■ **Instructions for the task**:
Set down, word for word, the stretch of the flight health tips below from "Many people suffer" through "can move to.".

■ **Source document**:
--- START ---
• Staying healthy on flights

    October 06, 2017 by Stuart | Category: Health and Safety Tips

    Travelling on a plane can be physically taxing on the body. Even healthy travellers are susceptible to picking up bugs on their journey. The following tips may help prevent arriving at your destination feeling a little under the weather.

    Treat the symptoms before you fly and rest up

    If you’re already feeling run down before you’re due to depart – it’s a good idea to take the day off before your flight and get as much rest as possible.

    Get relevant vaccinations

    It is important to research the country you are visiting and ensure you have had the relevant vaccinations.

    Take supplements before travelling

    Some supplements contain ingredients to support immune function and may help maintain hydration for frequent travellers. Check with your local pharmacy or speak to your GP about these cost-effective health boosters. Also think of taking travel sickness tablets, paracetamol or ibuprofen, anti-diarrhoea medication or anti-heartburn and indigestion products. It’s best not to assume the airline staff will have these products if you do not.

    Don’t forget to pack vital prescription medications in your carry-on luggage

    Enquire with the country’s embassy, high commission or consulate if the medicine is legal there. Travelling with unlabelled prescription drugs may be illegal in some countries. Check out our travelling with prescription medicine article on our website for more information.

    Wash your hands

    Professionals say this is the most effective way to stay healthy and to avoid unwanted germs. Use hand sanitising gel after hand washing – water on some planes can sometimes carry bacteria.

    Avoid using the tray table if you can

    This can be difficult on long flights when you need to have a meal. Eating off your lap could save you the risk of picking up unwanted germs. Also, wipe down the table and armrests with an antibacterial wipe first.

    Bring your own pillow and blanket

    There’s a chance that the blankets provided have been used and refolded from the last flight. If you don’t want to lug around a pillow, bring a clean pillow cover instead. If space is an issue, you can invest in an inflatable pillow.

    Drink bottled water and go steady on the booze

    The lack of humidity on the plane dries out mucous membranes which makes it harder to flush out germs and bacteria. Water aids in hydration and flushing out your system of toxins.

    Drink responsibly

    Jumping on the plane we are often quick to celebrate the freedom of travelling. Overindulging in alcohol could make you feel sick and dehydrated. It’s fine to have a drink or two to relax - but celebrating too much means you will have to make more trips to the bathroom, become dehydrated and get off the plane feeling lethargic.

    Coffee and tea may also dehydrate you

    These are diuretics and will increase the body’s dehydration.

    Pack some nasal moisturiser

    This combats nasal dryness when flying and by lubricating your nostrils will increase the activity of tiny hairs in your nose that are used to blow out germs. The ointment will also be good for treating dry lips when travelling.

    Some nasal moisturisers have antibacterial and antimicrobial properties so can be used for minor burns, insect bites and even chafing! So a tub of this stuff could have many uses when travelling. If you don’t like the smell you could always try a nasal spray instead to moisturise nostrils.

    Use a paper towel or an antibacterial wipe to open lavatory doors, bins and lift toilet seats

    Bathrooms and bin areas can be full of germs and if people don’t wash their hands when they are finished you may be subject to pick up their parasites.

    Don’t rub your eyes

    Many people suffer from dry eyes when flying and rubbing them with dirty hands has been linked as one of the primary ways of transmitting cold and flu viruses.

    If the person next to you is coughing, hacking up or obviously not well

    Never be rude to a fellow passenger. You can always ask flight staff if there’s an empty seat elsewhere that you can move to.

    Stretch and walk when you can

    Stretching your arms and legs are a good way to get the blood flow to the lower limbs and avoid blood clots. Wear flight socks if you’re prone to this and notify the crew if you feel any strange symptoms such as swelling or pain.

    Wear comfortable and loose-fitting shoes

    This will provide you with more comfort if your feet swell up when flying.

    Wear layers of clothing

    You may experience feeling hot and balmy then very cold on the plane due to various micro-climates. Layers will help you regulate temperature, and it is best to wear breathable fabrics.

    And of course – don’t forget to get your travel insurance.
--- END ---
■ **Dataset entries**:
--- START ---
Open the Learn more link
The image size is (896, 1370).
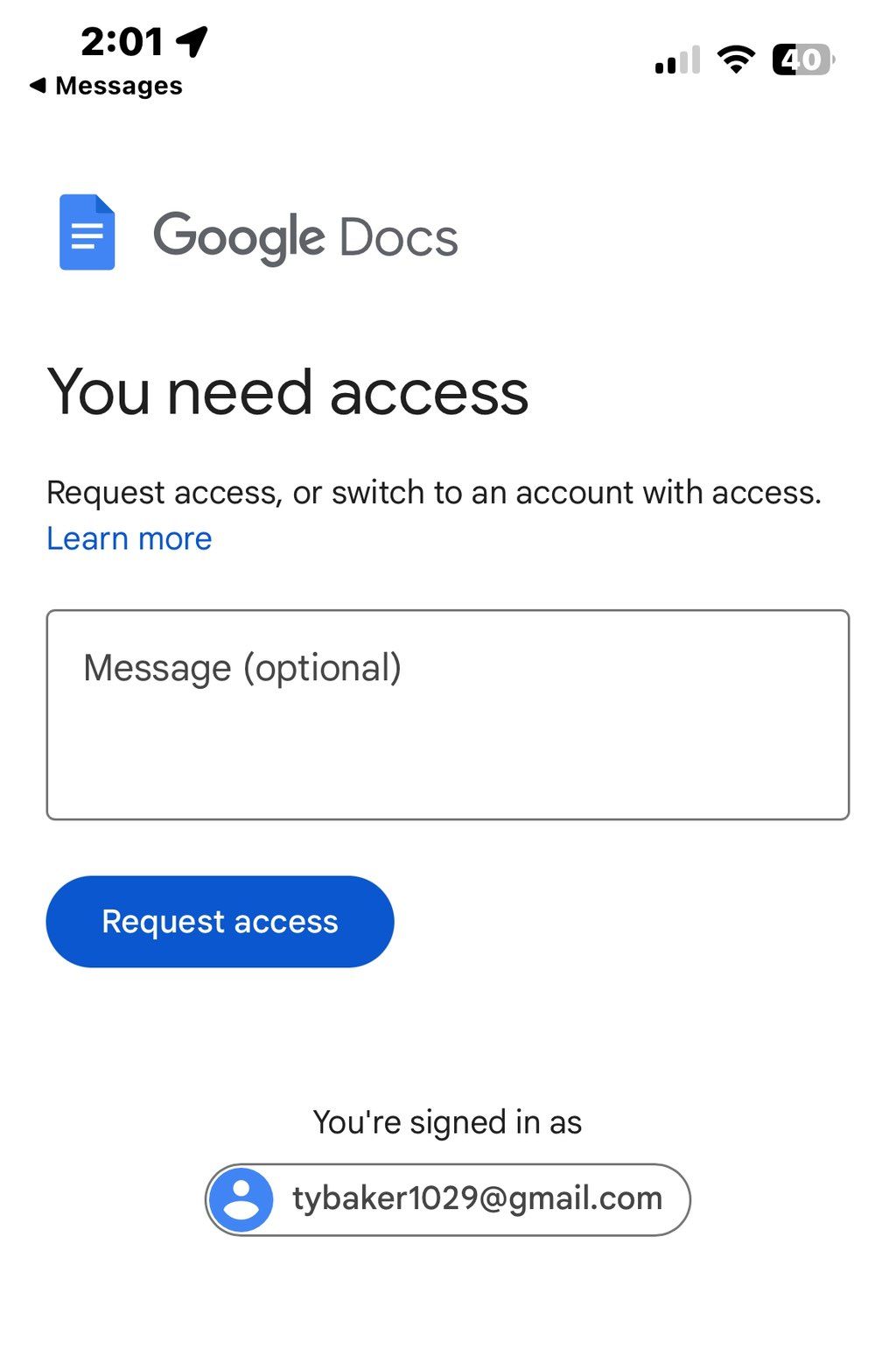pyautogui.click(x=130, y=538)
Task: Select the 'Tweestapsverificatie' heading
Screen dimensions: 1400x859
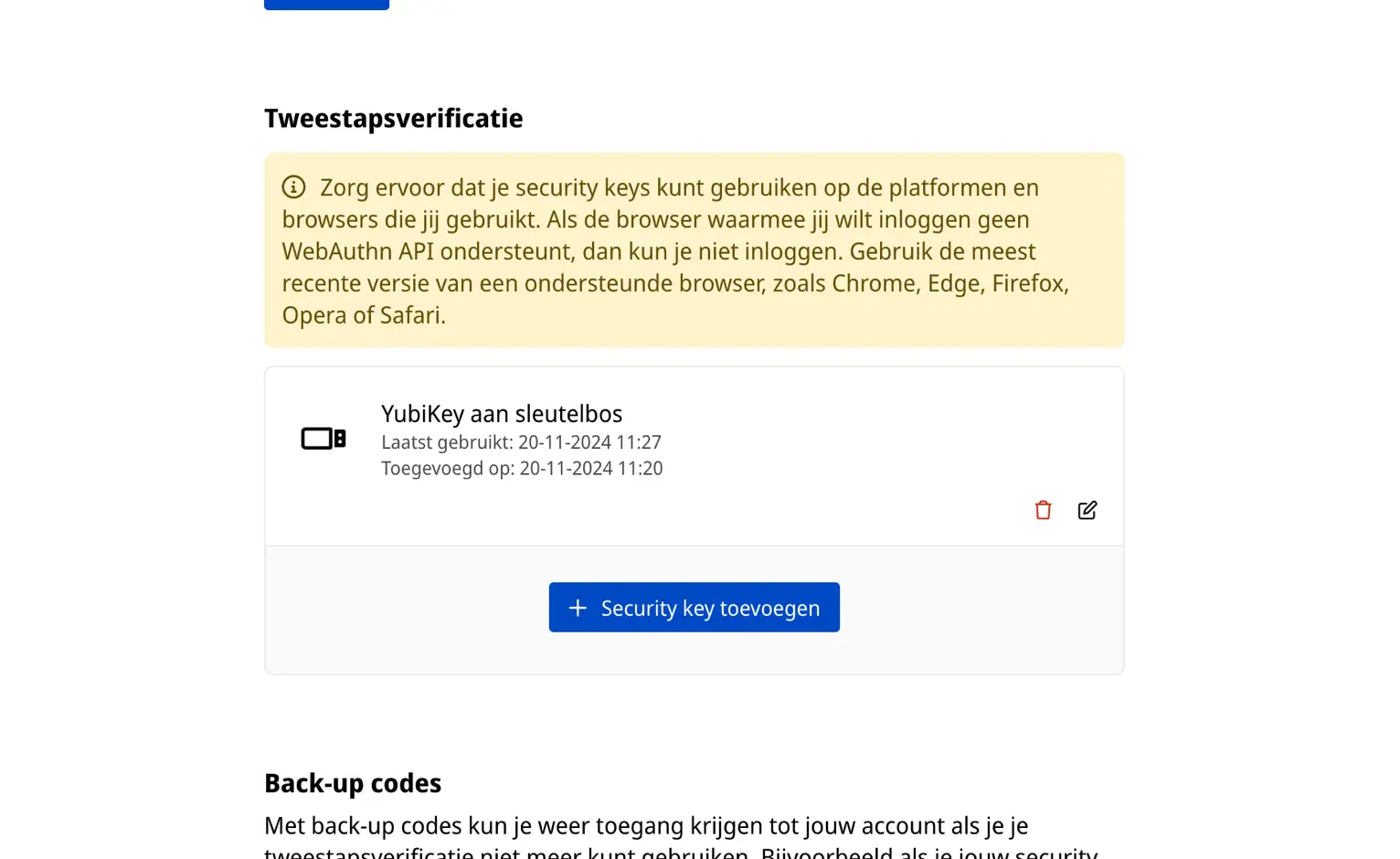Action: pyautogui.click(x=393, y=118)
--- END ---
■ **Written response**:
Many people suffer from dry eyes when flying and rubbing them with dirty hands has been linked as one of the primary ways of transmitting cold and flu viruses.

    If the person next to you is coughing, hacking up or obviously not well

    Never be rude to a fellow passenger. You can always ask flight staff if there’s an empty seat elsewhere that you can move to.